Problem to work on:
Print, please, exactly the lines from the one with "Viewport: 640px width, 360px" through the final line of the data below, with both ends included and the pictures left out.

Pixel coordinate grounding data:
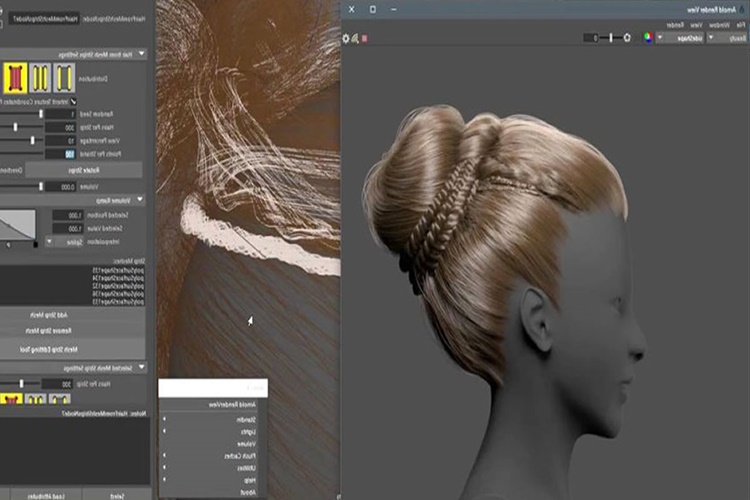Open the sideShape camera dropdown

click(680, 38)
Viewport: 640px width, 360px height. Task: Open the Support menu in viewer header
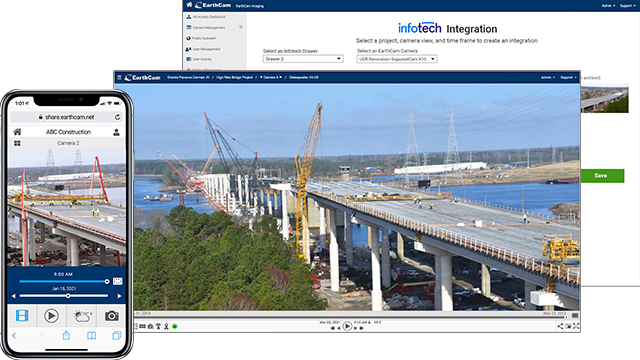pyautogui.click(x=568, y=77)
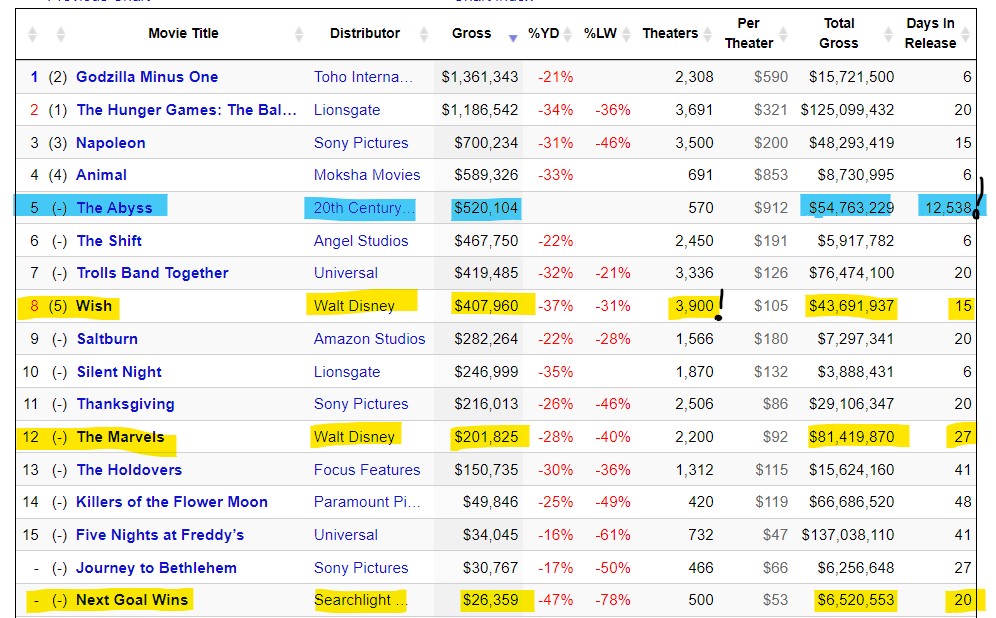Click the sort arrows beside Movie Title
The height and width of the screenshot is (618, 996).
299,35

Solved exercise:
Viewport: 640px width, 360px height. Task: Open the Support menu in viewer header
pyautogui.click(x=568, y=77)
Click the sort arrows beside Movie Title
The height and width of the screenshot is (618, 996).
299,35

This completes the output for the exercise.